Hey everyone! I'm gearing up to upgrade my EKS cluster from version 1.31 to 1.32 and also transitioning node groups from Amazon Linux 2 (AL2) to Amazon Linux 2023 (AL2023). This is for a large production setup with 12 m5.xlarge nodes, so I want to approach this carefully. If anyone has experience with this upgrade, I'd love to hear about it. Were there any issues or surprises during your upgrade? Specifically, what should I watch out for regarding AL2023 node quirks, networking problems, or daemonset compatibility? Are there any notable differences with kernel, systemd, or containerd? Lastly, is there anything you wish you had known before starting? I'm really hoping to minimize any unexpected challenges during the rollout. Thanks in advance!
5 Answers
I made a similar transition recently on a potentially larger cluster size and faced no major issues, so it’s definitely doable! I recommend creating a new node group for AL2023, migrating workloads to it, then scaling down the old group. This strategy worked well for us. Just be careful with any EBS volumes tied to specific nodes, and check that your new instances have the correct security group permissions.
Upgrading EKS can be tricky, especially with the Kubernetes API changes as AL2 to AL2023 isn’t the primary concern. Definitely investigate your existing charts and deployments for any unsupported APIs; using relevant tools to identify them is crucial. I also don't get why more companies don't set up a blue/green deployment strategy for these upgrades—it could save a lot of headache.
I’ve heard caution is key with resource usage—it seems some folks have experienced increased CPU consumption after moving to AL2023. Just keep an eye on performance.

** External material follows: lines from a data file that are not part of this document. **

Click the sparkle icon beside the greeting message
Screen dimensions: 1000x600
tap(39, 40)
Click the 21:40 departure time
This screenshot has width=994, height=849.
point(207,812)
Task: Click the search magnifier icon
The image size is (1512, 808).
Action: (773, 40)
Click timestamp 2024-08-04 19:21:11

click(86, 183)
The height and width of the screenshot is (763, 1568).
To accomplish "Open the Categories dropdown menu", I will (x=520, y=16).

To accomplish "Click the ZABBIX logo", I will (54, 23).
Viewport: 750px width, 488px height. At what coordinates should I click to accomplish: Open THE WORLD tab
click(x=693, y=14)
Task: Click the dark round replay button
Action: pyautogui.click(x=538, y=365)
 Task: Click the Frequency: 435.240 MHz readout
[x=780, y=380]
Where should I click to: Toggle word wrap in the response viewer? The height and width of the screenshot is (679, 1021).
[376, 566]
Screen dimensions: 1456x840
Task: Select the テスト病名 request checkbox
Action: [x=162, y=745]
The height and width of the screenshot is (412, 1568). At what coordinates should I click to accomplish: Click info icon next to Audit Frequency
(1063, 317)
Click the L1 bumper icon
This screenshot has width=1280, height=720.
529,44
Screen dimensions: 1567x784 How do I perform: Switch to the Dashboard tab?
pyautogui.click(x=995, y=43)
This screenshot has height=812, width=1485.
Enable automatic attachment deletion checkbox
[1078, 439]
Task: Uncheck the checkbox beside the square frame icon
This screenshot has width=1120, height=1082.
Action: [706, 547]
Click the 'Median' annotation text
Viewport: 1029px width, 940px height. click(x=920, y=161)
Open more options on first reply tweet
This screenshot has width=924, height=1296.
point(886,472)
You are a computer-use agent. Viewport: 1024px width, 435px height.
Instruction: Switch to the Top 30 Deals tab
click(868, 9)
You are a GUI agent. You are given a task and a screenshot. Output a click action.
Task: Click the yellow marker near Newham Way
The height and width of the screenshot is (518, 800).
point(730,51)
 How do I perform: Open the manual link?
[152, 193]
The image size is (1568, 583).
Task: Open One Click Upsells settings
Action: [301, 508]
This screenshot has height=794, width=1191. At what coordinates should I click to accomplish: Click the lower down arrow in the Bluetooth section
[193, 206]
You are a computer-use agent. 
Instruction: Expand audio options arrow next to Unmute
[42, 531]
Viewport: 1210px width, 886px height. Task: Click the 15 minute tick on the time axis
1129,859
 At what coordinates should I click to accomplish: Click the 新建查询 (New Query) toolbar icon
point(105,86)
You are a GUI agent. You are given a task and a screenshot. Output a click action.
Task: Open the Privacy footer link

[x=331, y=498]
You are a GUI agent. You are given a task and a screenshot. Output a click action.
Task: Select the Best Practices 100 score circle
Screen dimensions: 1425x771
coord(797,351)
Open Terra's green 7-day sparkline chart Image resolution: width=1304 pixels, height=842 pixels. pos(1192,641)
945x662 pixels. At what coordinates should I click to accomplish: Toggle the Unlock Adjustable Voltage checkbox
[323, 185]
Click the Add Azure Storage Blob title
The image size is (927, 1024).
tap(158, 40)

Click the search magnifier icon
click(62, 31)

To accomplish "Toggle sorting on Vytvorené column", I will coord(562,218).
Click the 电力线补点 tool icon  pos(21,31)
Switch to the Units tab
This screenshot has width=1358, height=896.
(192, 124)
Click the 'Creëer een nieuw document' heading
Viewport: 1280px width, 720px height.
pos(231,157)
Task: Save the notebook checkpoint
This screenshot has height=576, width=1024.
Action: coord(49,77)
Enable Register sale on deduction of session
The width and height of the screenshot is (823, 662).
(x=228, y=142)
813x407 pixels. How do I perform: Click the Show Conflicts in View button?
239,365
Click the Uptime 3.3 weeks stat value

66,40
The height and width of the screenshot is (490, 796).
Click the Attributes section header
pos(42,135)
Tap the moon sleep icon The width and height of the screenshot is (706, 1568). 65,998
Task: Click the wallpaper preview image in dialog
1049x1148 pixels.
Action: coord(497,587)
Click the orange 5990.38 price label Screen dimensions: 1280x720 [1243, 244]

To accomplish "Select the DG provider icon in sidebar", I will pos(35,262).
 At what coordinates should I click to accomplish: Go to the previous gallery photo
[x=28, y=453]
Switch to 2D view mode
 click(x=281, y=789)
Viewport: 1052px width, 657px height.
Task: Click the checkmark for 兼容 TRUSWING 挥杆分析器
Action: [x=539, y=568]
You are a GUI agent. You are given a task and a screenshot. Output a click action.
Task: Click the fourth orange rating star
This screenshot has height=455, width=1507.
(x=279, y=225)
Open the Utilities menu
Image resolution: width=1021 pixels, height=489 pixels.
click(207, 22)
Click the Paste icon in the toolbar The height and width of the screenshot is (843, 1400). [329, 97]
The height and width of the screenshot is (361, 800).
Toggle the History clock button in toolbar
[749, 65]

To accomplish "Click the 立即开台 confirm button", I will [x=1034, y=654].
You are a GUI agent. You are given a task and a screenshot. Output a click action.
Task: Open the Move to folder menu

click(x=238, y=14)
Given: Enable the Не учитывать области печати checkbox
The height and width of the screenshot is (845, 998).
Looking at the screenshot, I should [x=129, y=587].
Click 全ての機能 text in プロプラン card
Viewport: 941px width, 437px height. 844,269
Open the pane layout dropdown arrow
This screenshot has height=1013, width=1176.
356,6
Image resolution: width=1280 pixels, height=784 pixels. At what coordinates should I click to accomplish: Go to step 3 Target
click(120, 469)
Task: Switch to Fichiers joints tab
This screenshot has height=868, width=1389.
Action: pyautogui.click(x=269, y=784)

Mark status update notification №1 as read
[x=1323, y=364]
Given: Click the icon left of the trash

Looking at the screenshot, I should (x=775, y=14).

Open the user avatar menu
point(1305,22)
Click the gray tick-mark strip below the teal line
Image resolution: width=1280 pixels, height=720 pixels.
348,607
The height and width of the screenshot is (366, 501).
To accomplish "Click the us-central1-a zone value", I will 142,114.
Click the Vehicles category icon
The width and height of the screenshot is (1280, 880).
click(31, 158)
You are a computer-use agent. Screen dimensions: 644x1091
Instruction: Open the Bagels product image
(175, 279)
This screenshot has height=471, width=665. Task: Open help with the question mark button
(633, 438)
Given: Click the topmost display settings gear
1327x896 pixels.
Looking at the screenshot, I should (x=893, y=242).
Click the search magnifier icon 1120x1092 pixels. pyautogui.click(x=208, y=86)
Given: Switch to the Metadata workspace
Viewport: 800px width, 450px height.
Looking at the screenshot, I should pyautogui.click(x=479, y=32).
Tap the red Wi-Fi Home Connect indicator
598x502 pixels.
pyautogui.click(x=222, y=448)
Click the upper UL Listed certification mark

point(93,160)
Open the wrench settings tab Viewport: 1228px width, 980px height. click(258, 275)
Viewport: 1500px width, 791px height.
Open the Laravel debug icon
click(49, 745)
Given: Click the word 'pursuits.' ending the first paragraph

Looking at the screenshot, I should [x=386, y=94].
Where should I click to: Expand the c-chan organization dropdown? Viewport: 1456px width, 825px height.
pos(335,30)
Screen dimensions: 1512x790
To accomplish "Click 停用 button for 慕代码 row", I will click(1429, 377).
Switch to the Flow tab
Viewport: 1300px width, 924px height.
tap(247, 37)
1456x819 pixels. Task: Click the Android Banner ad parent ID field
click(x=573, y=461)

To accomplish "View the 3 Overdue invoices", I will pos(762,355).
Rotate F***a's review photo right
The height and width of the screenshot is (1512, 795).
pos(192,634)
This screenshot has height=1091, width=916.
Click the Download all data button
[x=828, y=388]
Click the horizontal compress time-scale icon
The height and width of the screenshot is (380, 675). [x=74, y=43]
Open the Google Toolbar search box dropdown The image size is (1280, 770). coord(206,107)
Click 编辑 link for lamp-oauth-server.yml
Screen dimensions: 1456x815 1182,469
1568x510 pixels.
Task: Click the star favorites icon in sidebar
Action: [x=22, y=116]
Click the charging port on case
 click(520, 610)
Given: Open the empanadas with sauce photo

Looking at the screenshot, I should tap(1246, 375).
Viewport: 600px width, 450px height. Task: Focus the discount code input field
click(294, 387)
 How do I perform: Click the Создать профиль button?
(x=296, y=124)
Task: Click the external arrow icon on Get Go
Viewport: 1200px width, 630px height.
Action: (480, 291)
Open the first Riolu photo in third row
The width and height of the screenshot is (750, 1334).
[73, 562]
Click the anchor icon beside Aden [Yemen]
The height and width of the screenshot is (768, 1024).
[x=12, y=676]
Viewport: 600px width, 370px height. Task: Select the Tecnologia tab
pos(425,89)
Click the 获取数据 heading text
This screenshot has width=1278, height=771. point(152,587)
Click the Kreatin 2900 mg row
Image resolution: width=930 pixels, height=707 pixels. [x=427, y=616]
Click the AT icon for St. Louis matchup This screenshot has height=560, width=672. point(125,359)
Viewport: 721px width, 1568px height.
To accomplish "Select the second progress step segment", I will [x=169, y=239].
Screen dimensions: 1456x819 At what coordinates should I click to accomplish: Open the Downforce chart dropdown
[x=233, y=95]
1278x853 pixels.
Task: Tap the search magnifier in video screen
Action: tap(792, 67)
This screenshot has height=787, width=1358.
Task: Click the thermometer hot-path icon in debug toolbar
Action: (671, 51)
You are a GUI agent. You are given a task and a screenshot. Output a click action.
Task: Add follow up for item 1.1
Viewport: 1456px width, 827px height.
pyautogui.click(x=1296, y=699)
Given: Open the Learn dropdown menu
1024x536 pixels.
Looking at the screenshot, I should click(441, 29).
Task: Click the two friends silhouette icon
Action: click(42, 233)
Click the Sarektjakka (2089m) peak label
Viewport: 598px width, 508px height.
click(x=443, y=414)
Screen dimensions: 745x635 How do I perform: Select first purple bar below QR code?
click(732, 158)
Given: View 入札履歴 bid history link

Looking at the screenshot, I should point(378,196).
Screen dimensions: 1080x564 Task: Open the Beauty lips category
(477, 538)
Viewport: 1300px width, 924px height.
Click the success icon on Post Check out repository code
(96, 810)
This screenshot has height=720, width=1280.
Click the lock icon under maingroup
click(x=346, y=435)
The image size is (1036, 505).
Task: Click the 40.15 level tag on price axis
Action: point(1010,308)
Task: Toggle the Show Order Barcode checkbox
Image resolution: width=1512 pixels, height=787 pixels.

Oh man, I faced some issues during my upgrade from 1.33 to 1.34 with ingress breaking. It's essential to test thoroughly! Make sure your services are robust enough to handle the change without being too reliant on single replicas.
We had no problems moving from AL2 to AL2023, so fingers crossed you'll have an easy time too! Just be diligent with compatibility checks across your stack.

Exactly! Plus, keep in mind AL2023 has IMDSv1 turned off by default. Make sure any pods relying on the instance role can still function—IRSA or custom launch templates may be necessary.